Bug 507569

Summary: Boost Baloo's potency by adding AI
Product: [Frameworks and Libraries] frameworks-baloo Reporter: Mª Jesús M. G. <kde.ego>
Component: EngineAssignee: baloo-bugs-null
Status: RESOLVED NOT A BUG    
Severity: wishlist CC: nate, nicolas.fella, tagwerk19
Priority: NOR    
Version First Reported In: unspecified   
Target Milestone: ---   
Platform: Other   
OS: Linux   
Latest Commit: Version Fixed/Implemented In:
Sentry Crash Report:

Description Mª Jesús M. G. 2025-07-27 22:54:54 UTC
Add some local AI engine. There are plenty of open source ones that can be used locally, Qwen, Deepseek, Llama... It would be a great improvement to be able to query Baloo instead of just getting links to files (Baloo is currently not even able to give us snippets of text with the search terms, unlike Recoll). For students it would be an incredible time saver, but not only for them; and sure a lot more of incredibly useful uses would emerge.
Comment 1 Nicolas Fella 2025-07-27 23:00:50 UTC
Please report actual, specific problems instead of vague and inactionable suggestions like "add AI"
Comment 2 Mª Jesús M. G. 2025-07-27 23:26:48 UTC
Of course. And thank you for responding so quickly.

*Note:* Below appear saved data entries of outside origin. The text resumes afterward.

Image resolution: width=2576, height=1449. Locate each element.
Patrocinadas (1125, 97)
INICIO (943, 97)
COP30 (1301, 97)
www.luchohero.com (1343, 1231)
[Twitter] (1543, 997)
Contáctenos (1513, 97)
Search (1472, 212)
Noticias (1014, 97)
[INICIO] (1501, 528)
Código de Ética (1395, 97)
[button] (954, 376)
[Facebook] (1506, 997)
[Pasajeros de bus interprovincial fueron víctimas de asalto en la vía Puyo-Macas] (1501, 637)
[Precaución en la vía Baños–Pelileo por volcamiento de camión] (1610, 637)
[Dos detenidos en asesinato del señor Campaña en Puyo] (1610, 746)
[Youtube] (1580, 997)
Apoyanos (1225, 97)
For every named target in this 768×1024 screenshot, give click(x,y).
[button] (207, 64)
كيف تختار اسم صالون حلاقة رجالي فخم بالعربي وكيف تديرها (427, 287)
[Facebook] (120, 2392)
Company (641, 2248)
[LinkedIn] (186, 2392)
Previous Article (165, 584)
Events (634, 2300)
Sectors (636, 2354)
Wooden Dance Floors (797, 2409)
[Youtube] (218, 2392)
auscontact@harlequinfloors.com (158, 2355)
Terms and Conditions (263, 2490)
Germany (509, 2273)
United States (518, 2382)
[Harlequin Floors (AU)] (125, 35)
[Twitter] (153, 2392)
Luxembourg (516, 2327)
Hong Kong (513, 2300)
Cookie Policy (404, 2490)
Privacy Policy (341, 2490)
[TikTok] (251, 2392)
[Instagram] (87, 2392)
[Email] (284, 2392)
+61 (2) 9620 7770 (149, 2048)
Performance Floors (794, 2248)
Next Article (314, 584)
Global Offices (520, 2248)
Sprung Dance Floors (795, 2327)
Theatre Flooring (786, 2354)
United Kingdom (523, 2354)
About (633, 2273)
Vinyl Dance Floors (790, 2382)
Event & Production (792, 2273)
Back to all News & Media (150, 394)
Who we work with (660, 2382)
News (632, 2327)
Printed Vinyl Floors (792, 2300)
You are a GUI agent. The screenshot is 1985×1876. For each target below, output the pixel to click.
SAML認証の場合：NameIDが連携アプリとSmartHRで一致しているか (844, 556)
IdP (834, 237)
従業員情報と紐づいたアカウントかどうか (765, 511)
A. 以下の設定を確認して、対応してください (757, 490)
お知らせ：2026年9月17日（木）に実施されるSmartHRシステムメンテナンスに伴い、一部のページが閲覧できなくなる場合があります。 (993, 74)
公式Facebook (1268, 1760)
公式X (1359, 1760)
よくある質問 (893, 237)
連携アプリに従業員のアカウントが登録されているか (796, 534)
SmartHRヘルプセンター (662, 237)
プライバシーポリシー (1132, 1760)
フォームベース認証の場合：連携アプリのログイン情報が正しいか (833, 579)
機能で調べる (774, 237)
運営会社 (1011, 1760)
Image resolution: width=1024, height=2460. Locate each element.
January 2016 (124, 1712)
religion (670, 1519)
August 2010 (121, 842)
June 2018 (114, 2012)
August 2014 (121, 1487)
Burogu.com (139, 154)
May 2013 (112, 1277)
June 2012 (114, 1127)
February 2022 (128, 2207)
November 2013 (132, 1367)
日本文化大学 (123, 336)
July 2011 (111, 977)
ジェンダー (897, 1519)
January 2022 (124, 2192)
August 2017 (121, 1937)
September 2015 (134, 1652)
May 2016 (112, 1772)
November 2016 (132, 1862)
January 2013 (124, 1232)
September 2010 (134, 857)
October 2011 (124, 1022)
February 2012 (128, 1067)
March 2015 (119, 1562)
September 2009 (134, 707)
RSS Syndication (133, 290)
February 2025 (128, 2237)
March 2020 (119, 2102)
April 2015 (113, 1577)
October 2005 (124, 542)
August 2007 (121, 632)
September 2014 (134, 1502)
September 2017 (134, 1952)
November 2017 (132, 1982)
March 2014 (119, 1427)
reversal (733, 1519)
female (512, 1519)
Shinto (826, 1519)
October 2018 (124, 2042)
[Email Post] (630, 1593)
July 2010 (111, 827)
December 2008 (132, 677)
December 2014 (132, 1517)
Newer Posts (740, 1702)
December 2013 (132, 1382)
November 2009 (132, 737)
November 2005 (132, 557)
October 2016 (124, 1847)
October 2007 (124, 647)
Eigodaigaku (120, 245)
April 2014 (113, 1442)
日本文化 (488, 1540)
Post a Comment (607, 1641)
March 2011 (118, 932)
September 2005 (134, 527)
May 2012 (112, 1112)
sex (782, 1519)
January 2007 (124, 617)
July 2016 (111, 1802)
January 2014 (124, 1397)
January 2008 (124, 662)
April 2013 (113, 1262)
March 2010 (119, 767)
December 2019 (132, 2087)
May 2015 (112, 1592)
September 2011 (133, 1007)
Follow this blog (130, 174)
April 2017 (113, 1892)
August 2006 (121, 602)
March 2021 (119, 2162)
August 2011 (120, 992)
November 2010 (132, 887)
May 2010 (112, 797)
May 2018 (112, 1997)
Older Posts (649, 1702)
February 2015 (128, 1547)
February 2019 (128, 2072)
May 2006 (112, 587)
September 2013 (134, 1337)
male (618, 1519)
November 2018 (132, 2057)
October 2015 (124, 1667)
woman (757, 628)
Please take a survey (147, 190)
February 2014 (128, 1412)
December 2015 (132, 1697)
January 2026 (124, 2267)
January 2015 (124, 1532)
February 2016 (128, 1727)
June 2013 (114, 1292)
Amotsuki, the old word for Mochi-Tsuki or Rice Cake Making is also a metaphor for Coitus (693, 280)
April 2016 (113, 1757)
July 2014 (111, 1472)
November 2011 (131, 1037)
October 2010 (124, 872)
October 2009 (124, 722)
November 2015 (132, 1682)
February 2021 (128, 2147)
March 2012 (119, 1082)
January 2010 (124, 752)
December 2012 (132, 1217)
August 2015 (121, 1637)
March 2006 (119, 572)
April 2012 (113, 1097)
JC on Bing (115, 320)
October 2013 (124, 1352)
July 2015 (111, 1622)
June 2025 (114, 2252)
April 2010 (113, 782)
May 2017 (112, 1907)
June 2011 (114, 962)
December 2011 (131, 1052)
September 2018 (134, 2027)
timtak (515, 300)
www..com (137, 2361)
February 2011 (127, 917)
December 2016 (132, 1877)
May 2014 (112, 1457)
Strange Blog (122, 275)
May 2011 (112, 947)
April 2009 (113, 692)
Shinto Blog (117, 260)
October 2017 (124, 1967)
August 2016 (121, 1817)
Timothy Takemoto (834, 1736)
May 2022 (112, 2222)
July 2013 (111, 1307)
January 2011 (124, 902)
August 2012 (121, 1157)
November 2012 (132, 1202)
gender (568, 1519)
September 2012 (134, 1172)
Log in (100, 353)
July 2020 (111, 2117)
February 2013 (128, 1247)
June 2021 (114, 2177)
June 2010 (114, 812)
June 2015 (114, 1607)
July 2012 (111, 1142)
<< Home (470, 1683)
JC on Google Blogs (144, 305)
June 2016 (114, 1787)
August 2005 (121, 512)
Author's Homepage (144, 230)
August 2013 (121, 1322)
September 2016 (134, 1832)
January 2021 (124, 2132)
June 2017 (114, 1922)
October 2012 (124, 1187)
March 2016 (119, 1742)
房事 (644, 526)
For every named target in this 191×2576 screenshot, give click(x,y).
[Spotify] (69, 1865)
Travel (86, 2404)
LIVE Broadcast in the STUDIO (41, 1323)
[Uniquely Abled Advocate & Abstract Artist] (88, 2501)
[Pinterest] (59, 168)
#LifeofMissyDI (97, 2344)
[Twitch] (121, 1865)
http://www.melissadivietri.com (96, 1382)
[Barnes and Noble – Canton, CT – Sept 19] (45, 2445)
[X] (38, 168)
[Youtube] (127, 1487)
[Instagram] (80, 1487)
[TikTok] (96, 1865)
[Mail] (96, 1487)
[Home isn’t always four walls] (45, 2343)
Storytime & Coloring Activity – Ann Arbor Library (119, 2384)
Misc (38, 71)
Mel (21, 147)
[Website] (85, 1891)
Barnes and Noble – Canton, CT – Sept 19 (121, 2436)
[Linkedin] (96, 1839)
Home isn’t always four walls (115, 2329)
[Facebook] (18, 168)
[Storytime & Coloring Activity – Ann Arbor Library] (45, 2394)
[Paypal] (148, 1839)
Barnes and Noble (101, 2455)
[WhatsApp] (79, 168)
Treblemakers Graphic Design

Look, I would love that, for example, Baloo were able to respond effectively to requests such as: ‘among all my papers, especially those written by me, list all those that mention Ibn Al Arabi and also show me a 40 or 50 line summary of those that relate him to Aristotle's metaphysics, highlighting the similarities in their thinking and their consequences for the whole of medieval Mysticism’.

I have hundreds of documents from my studies, from class notes, class works, papers that I have downloaded from academic sites, including several dozen doctoral theses, which understandably, a human cannot read in a reasonable period of time for our brief existence. I would like Baloo not only to find me the files containing the words "Ibn Al Arabi", "metaphysics" "Aristotle", etc. I would have to spend hours and hours, if not days, reading them. It'd be a real productivity boost being able to use my desktop as a sort of Perplexity of my local documents.
Comment 3 Nate Graham 2025-07-28 02:52:02 UTC
If you're a student, aren't you supposed to be reading the source material yourself?

Assuming this is not in fact required for some reason, what you describe does indeed sound like it could be an interesting approach to that particular situation, providing it worked properly, and gave you a good result, didn't take 10 minutes to generate, and didn't require network access to achieve.

What you're requesting is essentially to write an entire new project that would do this. It's pretty far outside the realm of what can be requested in a Bugzilla ticket.

Of course, you should feel free to work on such a thing yourself! It might be pretty cool.
Comment 4 Mª Jesús M. G. 2025-07-29 00:00:44 UTC
(In reply to Nate Graham from comment #3)
> If you're a student, aren't you supposed to be reading the source material
> yourself?

I suppose so, it can be said that I am and will be a student all my life. However, in any case, are you familiar with postdoctoral work? We often work with source materials read more years ago than I'd care to admit, but typically we're just skimming chapters, sometimes just checking a single citation or reference. We frequently revisit materials we've read before, recalling an interesting idea from a particular author that might be useful now. But naturally, we're not going to re-read entire books from cover to cover. I mean, would you go back and read all your university notes, doctoral research, and past academic documents every time you're working on a new project? Do you see yourself recovering your curricular and bibliographic material from two decades ago and start reading them page by page? No, right?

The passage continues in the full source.